Cruyff’s strong values toward the game and life are most poignantly embodied in his “14 rules,” which are displayed in each of 200 Cruyff Courts set up in countries all over the world for children to use freely to play football together.   These 14 basic rules are fundamental for all players in football match to follow, but they also provide a guiding philosophy for a values-based approach to life. Applying these as both personal and business management principles allows an individual to seek inner satisfaction and success via connections to and cooperation with others, personal accountability, authenticity, and informed ambition.

Cruyff’s 14 rules, annotated with suggestions for their application to corporate cultural principles in interests of promoting organizational and employee integrity, are as follows:

  1. Team player – To accomplish things, you have to do them together. – True success is achieved by focusing on collaboration and cooperation, not making isolated decisions in disconnected processes.

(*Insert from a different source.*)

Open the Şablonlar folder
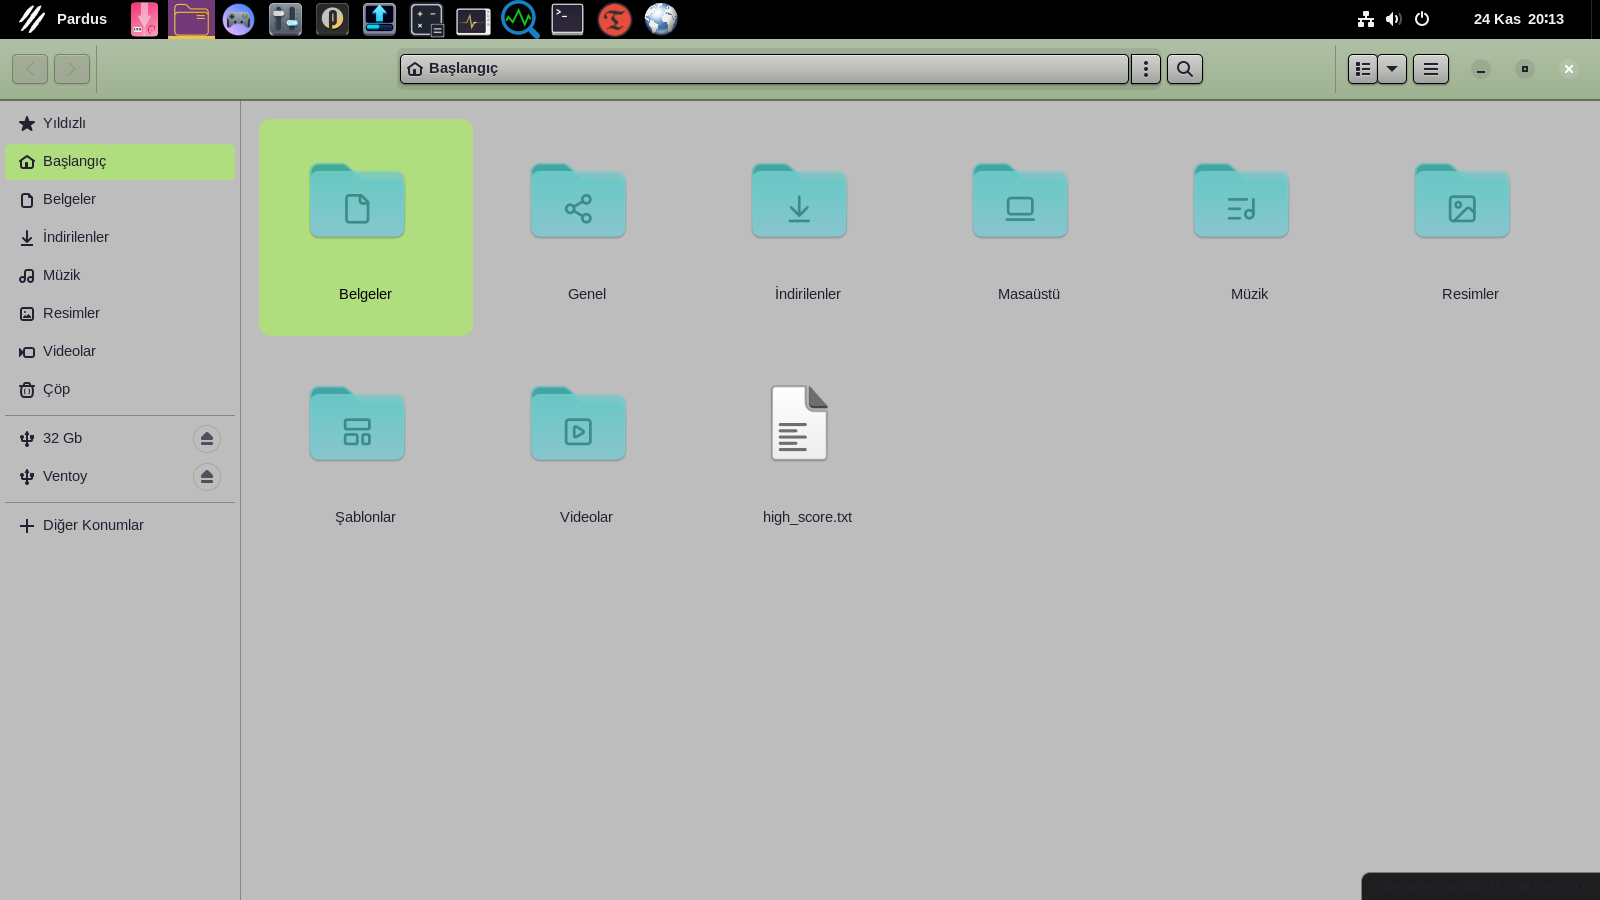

  2. Responsibility Take care of things as if they were your own. – Individual ownership of risks and recognition of each person’s role in their management is fundamental to any defense strategy as well as necessary for a genuine culture of compliance at all organizational levels.
  3. Respect – Respect one another. – Businesses must have zero tolerance for non-inclusive or abusive behavior; incidences of it must be addressed seriously and mitigated or prevented from reoccurring when possible.

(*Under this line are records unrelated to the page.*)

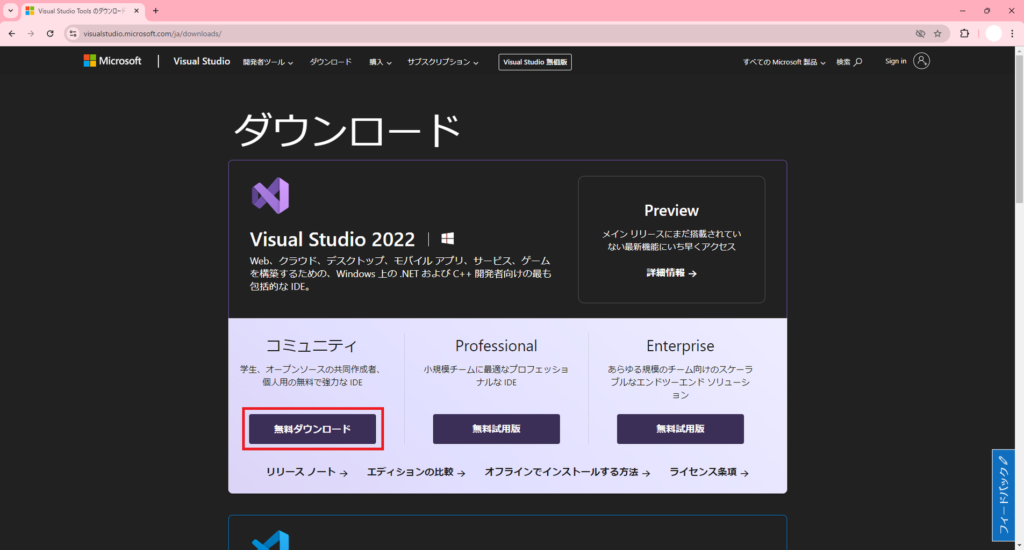Image resolution: width=1024 pixels, height=550 pixels.
Task: Open a new browser tab with plus icon
Action: click(x=155, y=10)
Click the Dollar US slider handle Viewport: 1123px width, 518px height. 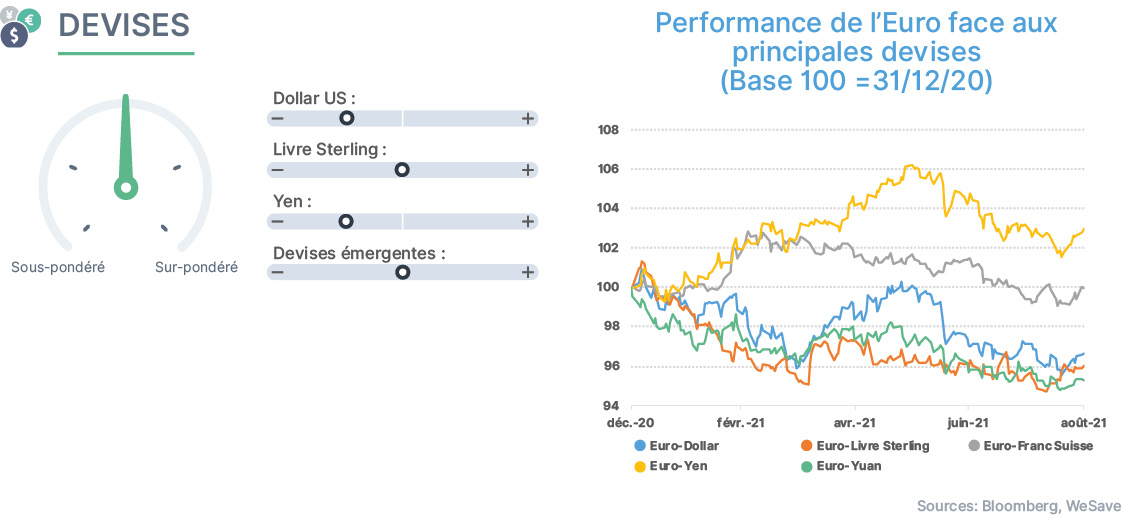pos(347,119)
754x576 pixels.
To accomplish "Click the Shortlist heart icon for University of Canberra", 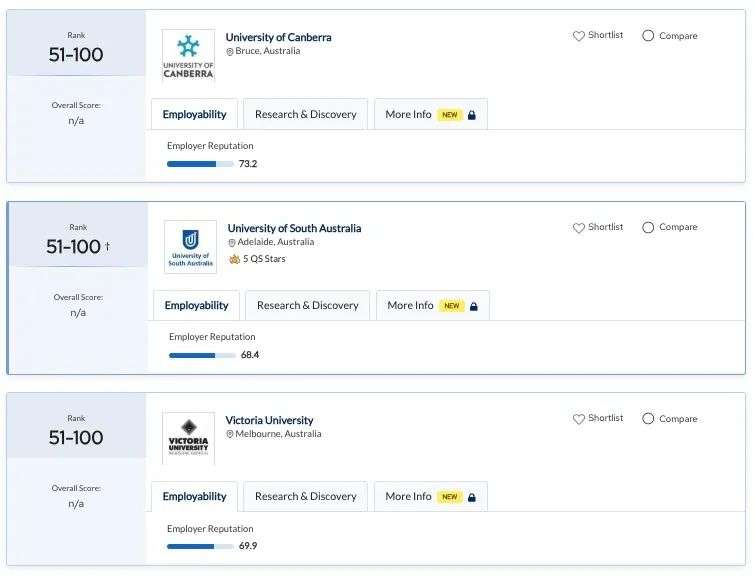I will coord(578,36).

  4. Integration – Involve others when possible. – Work together to share responsibility – invoking praise when duly earned, and liability when risks are not managed.
  5. Initiative Dare to try something new. – Foster and contribute to a culture of speaking up and out. Challenge heuristics and routines which can drive unethical decision making and narrow cognitive frameworks.
  6. Coaching Always help each other within a team. – Regard the organization as an interdependent unit to support an integrated style of decision-making and working.
  7. Personality Be yourself. – People should maintain their personal code of ethics and sense of right and wrong that they have in life, at work. Good people should not be afraid or unable to do good things.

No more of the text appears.